TL;DR: Gary Illyes and Martin Splitt from Google Search used HTTP Archive’s custom metrics pipeline, WebPageTest-rendered crawls, and BigQuery to analyse robots.txt directives across millions of URLs. The project, born from a simple pull request on the official robots.txt repository, produced a distribution of real-world directive usage that now informs Google’s documentation and the Web Almanac’s SEO chapter. Understanding this infrastructure is directly relevant to any practitioner building authority-grade, citation-worthy content at scale.
The Pulse:
- HTTP Archive’s custom metrics pipeline, running through WebPageTest browser instances, enables JavaScript-level extraction of robots.txt directives across millions of live URLs: data unavailable from a simple HTML crawl.
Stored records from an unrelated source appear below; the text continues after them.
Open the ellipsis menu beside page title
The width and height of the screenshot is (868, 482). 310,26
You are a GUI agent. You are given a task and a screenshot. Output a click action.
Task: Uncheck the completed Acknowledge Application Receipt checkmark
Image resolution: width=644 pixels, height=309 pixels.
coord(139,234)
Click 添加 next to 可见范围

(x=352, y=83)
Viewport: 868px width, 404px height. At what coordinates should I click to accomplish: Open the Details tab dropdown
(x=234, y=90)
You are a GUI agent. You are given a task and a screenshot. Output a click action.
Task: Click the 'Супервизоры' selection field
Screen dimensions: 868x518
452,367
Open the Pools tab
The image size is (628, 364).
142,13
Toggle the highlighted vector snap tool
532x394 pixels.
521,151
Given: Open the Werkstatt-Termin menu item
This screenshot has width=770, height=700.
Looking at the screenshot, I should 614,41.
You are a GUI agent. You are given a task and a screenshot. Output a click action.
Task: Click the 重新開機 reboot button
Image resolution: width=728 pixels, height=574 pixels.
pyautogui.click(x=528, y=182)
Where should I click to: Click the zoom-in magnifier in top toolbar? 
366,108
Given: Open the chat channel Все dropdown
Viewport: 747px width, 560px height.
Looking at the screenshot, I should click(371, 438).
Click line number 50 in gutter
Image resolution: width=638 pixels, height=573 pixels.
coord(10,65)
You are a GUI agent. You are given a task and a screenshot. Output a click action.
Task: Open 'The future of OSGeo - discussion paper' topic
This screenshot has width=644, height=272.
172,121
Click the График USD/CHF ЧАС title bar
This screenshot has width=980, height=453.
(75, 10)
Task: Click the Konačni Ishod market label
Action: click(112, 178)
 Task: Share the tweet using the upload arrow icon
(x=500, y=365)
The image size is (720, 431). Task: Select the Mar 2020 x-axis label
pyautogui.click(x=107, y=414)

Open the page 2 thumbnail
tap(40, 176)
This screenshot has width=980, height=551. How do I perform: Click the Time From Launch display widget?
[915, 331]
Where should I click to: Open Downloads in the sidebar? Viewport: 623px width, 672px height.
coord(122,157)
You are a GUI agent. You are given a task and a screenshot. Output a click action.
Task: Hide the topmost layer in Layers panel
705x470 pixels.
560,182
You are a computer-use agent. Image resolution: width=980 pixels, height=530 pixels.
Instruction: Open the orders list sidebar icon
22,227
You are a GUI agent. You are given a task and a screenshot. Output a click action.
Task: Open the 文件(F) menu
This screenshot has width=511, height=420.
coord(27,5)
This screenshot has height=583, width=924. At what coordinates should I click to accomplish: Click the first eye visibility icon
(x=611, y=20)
- A single miscalibrated BigQuery query against the HTTP Archive dataset cost Gary Illyes hundreds of dollars, underscoring the operational cost tradeoff between exploratory querying and purpose-built custom metrics.
- The Web Almanac’s SEO chapter reports that 84.9% of URLs return a valid robots.txt (HTTP 200), while only 6.2% explicitly reference the Googlebot user-agent string.
The friction here is fundamental: robots.txt is one of the oldest crawl-control mechanisms on the web, yet no public, large-scale dataset of its real-world directive usage existed. Gary Illyes from Google Search needed empirical data to justify adding new directives to the official robots.txt unsupported-tags list, and the path from a GitHub pull request to a BigQuery-backed answer required navigating three distinct infrastructure layers. That journey reveals exactly how authoritative, citation-worthy analysis is built at the intersection of open data, browser-based rendering, and SQL-scale querying.
Why a GitHub Pull Request Triggered a Data Infrastructure Project
The project began when a GitHub user with the handle “3×10 raised to 8” submitted a pull request to the official robots.txt repository, proposing two new directives be added to the unsupported-tags list. Rather than accept or reject the change arbitrarily, John Mueller, Gary’s manager at Google, proposed a data-driven baseline: identify the top 10 to 15 unsupported directives in actual use and document them all at once. That decision transformed a one-line code review into a full-scale data extraction exercise.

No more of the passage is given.